In Mr. Price’s case, we have to ask, among many other questions, why the police thought it was in his interests to lock him up; why the prosecutor charged him with a felony rather than remove his case to the mental health system; whether a mental health system existed that could have helped Mr. Price; and why he remained in custody for a year simply because he couldn’t afford a $100 bond. And these are just the immediate questions. More broadly, both cases call on us to ask why we expect the criminal legal system to handle problems that trace their origin to mental illness rather than criminal intent. None of these questions can be asked, let alone answered, in a lawsuit against the correctional staff.
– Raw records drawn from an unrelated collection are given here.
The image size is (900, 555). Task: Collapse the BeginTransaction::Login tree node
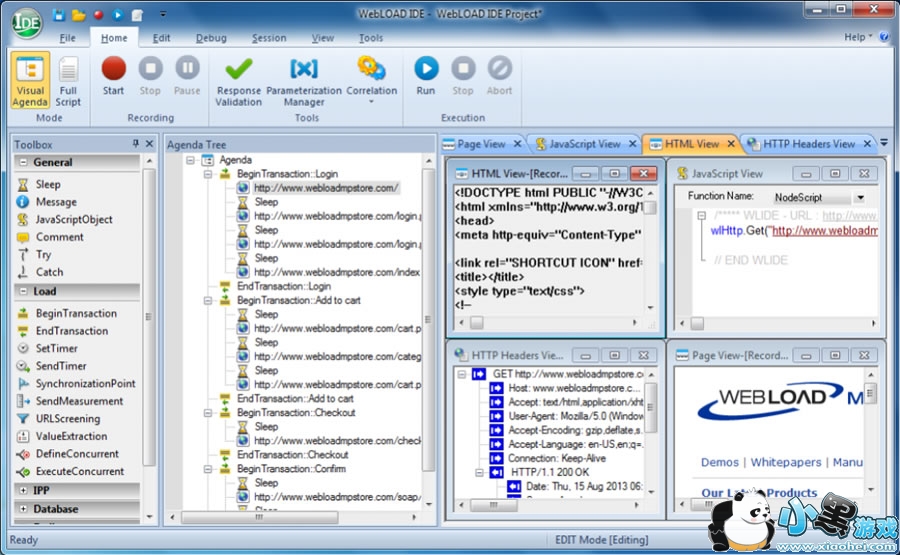207,174
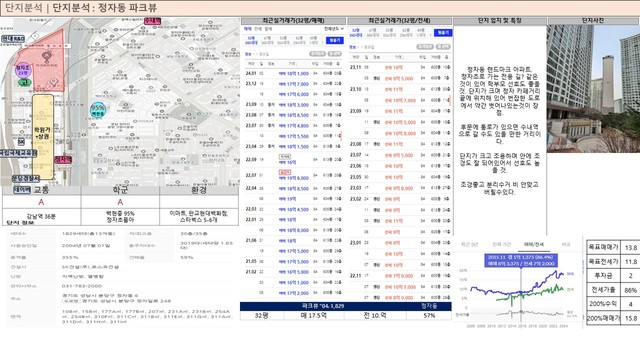640x360 pixels.
Task: Click the blue 펼치기 button in jeonse panel
Action: coord(443,33)
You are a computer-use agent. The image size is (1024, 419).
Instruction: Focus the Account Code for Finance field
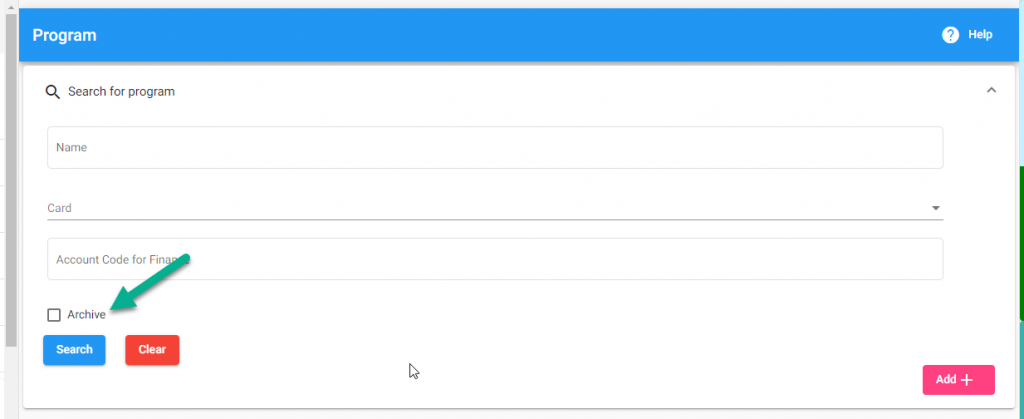pos(495,259)
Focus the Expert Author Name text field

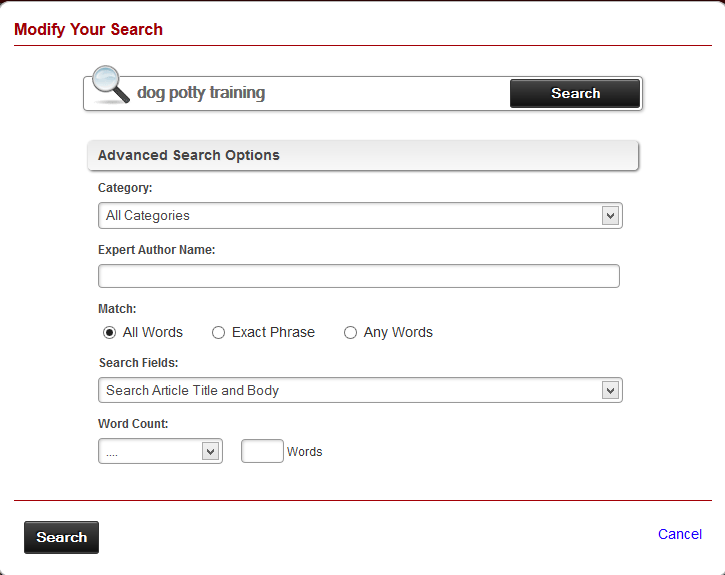pos(358,276)
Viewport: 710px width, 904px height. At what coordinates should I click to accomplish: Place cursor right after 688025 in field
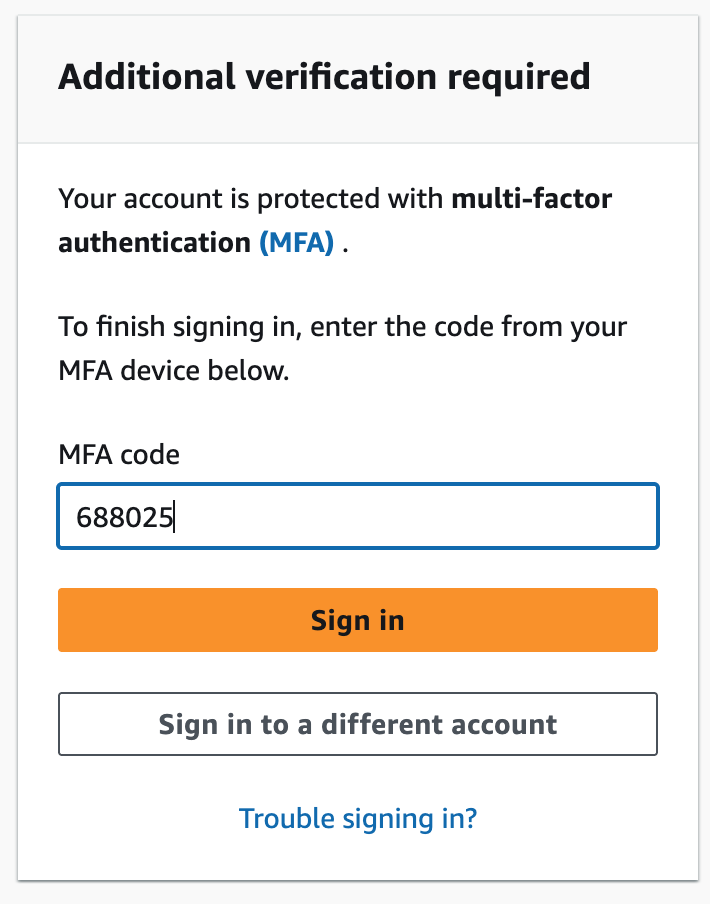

The effort to understand what happened, and to make sure it never happened again, is called a Sentinel Event Review. There is an entire literature behind it and I expect to write more about it more in the future. For now, it is enough to say that it has a place whenever mistakes happen that we don’t want to see repeated, from the meltdown at Southwest Airlines to classified documents ending up in the home of former presidents. And it has an obvious role in the criminal legal system, where miscarriages are legion. If an officer shoots an unarmed suspect or the police charge an innocent person, for instance, that’s an opportunity for a Sentinel Event Review, and in the best municipalities, that’s exactly what happens. And of course, there should always be a Sentinel Event Review every time a person takes his own life or withers to a shadow and dies in custody.


When I make arguments like this, some people think I am calling for the end of civil rights litigation. Absolutely not. I have been a civil rights lawyer for decades and value the place of the civil rights laws in American life. The correctional staff in Matt’s case behaved inexcusably and it was important that they be held to account.

But regardless of whether there was a tort, I think we can all agree that Matt Sanville and Larry Price didn’t have to die. And the first question a compassionate society should ask, without blame or recrimination, is how we can make sure tragedies like this never happen again.